__TASK TO CARRY OUT__. Exclude every picture. Output verbatim the lines from the one containing "This screenshot has" to the end of the data.

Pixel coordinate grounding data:
::::::::::

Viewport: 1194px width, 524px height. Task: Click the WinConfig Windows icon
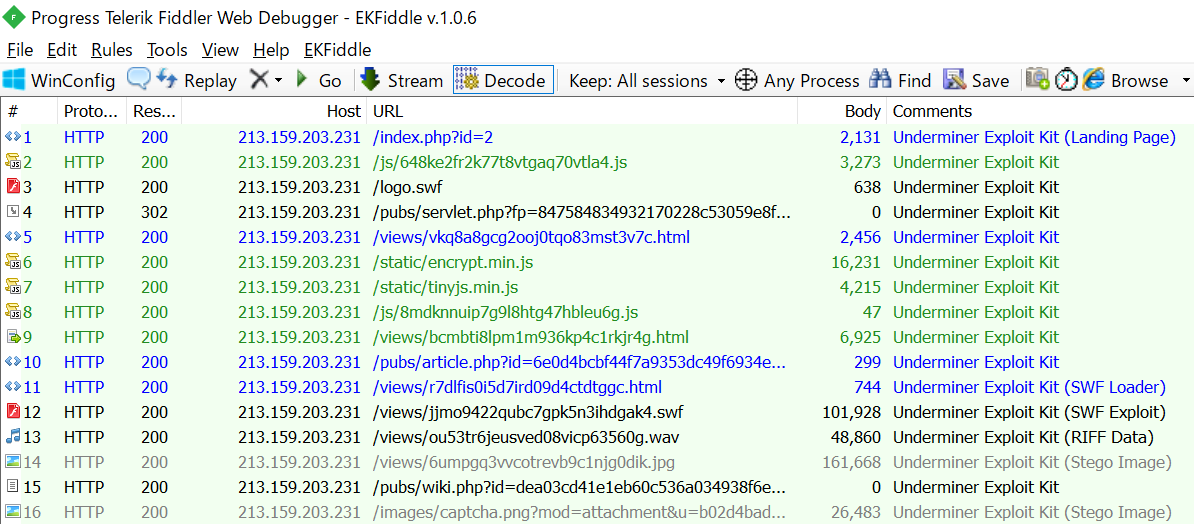click(14, 81)
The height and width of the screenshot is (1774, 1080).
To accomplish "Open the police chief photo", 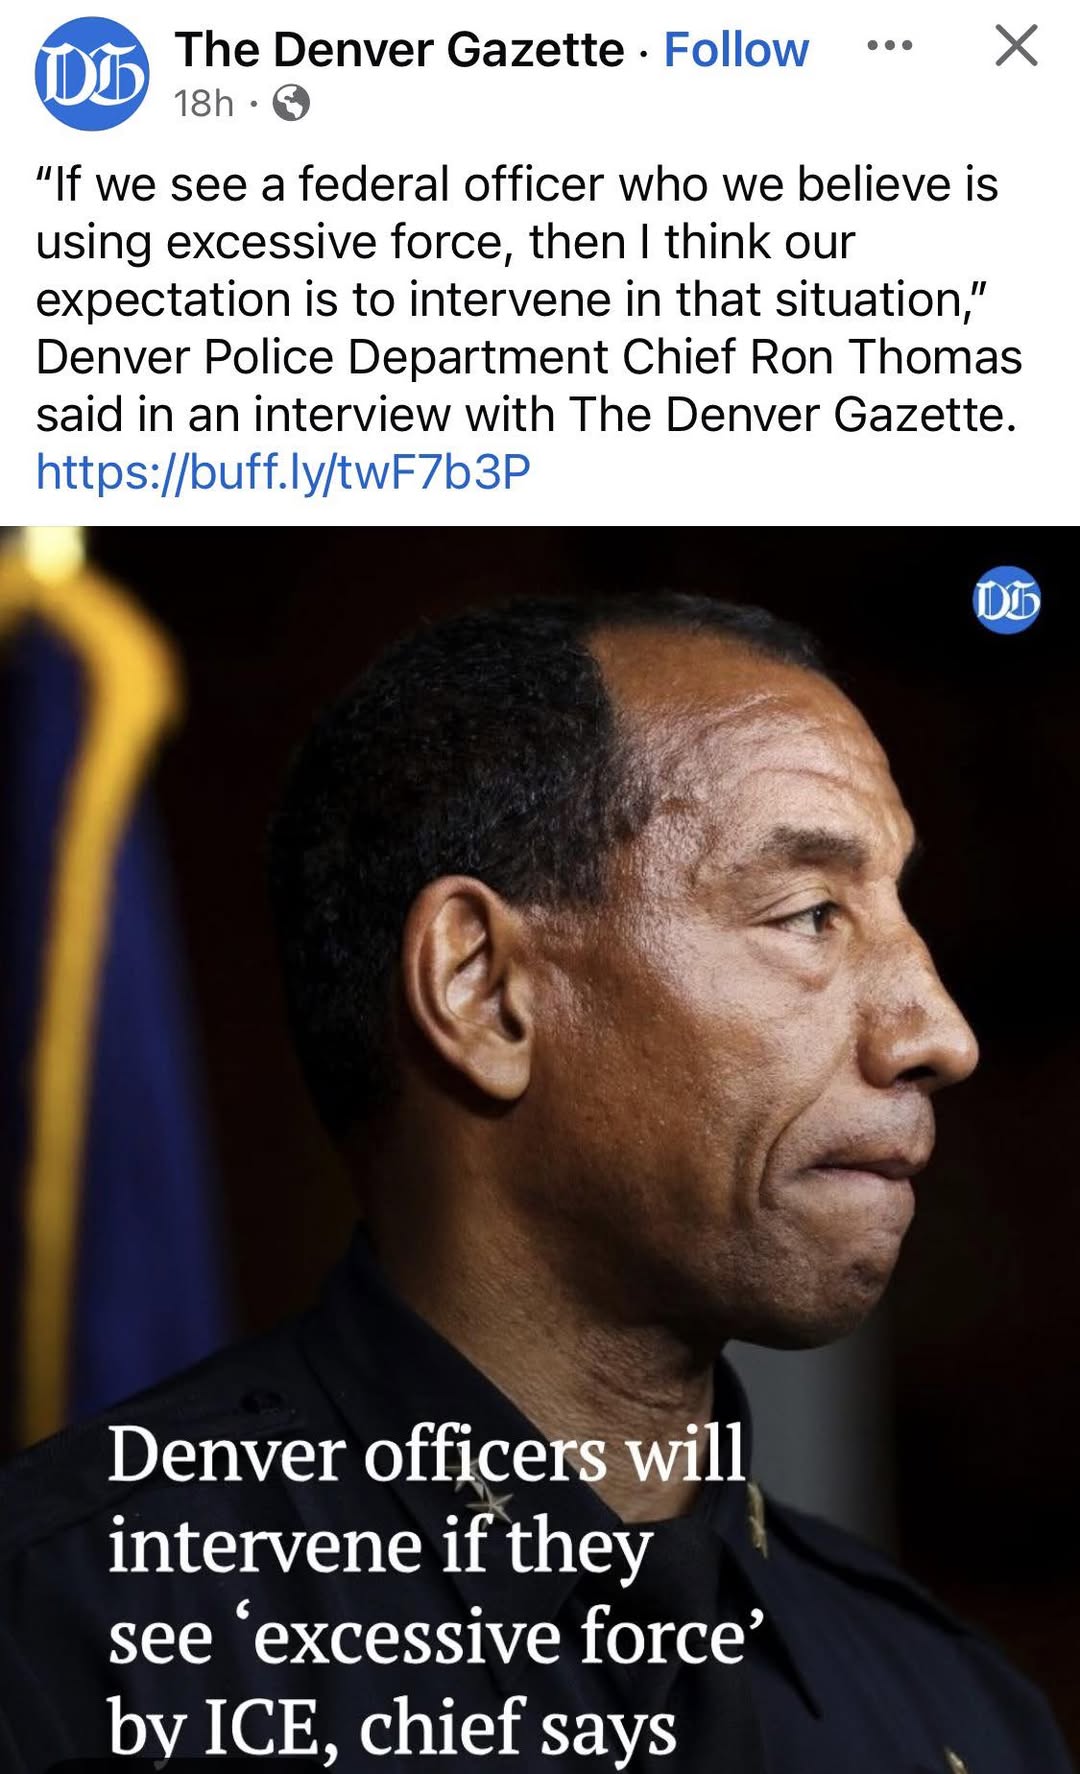I will click(540, 1150).
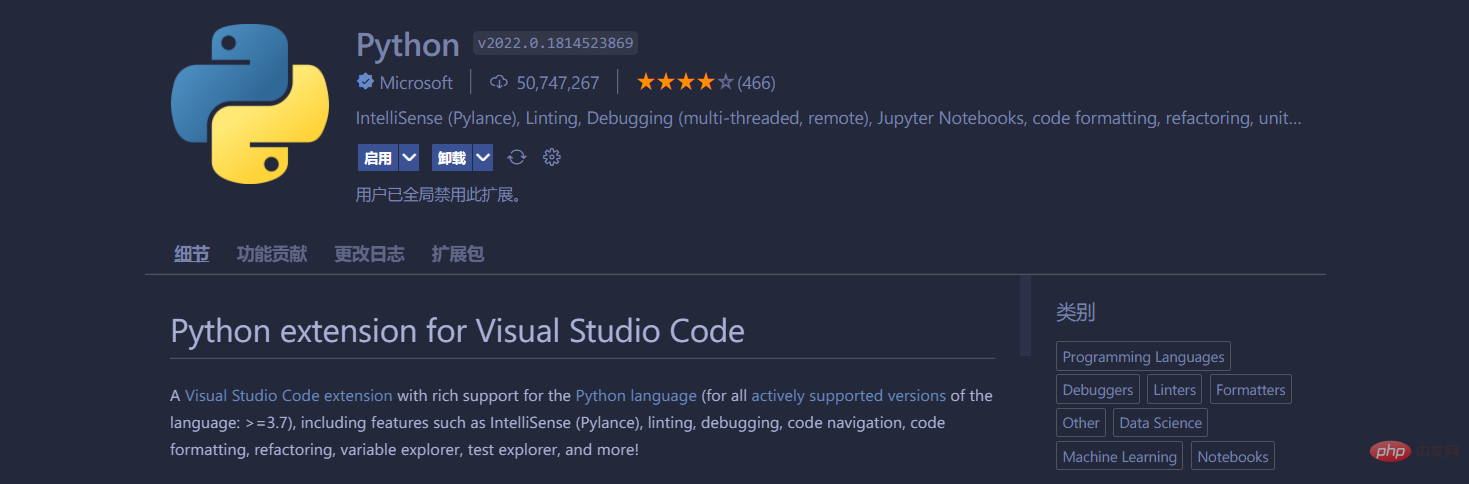
Task: Click the vertical scrollbar beside readme
Action: tap(1025, 316)
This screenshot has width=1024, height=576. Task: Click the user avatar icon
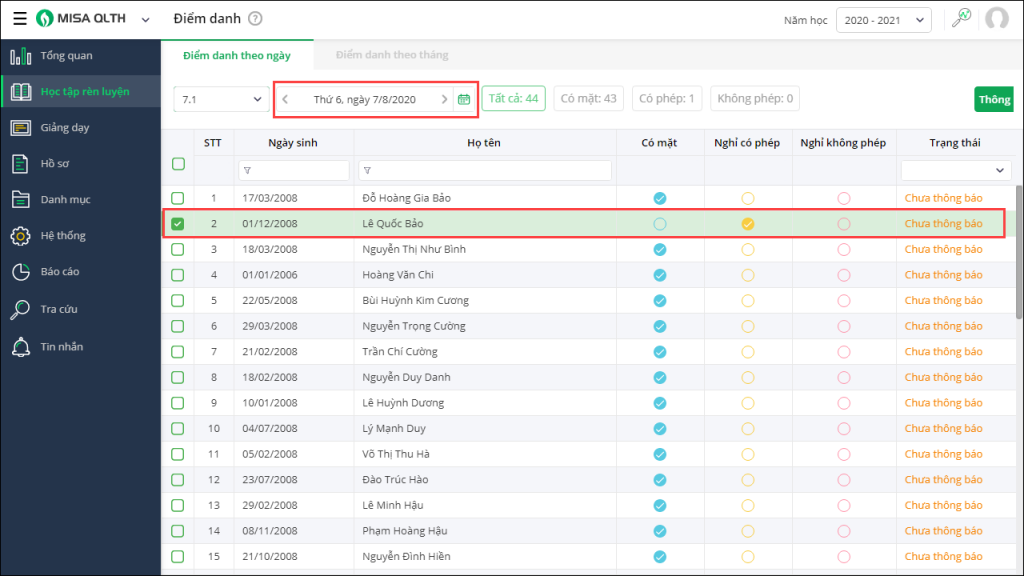tap(996, 19)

::::::::::

__ANSWER TO THE PROBLEM__.
This screenshot has width=1024, height=576. Task: Click the user avatar icon
tap(996, 19)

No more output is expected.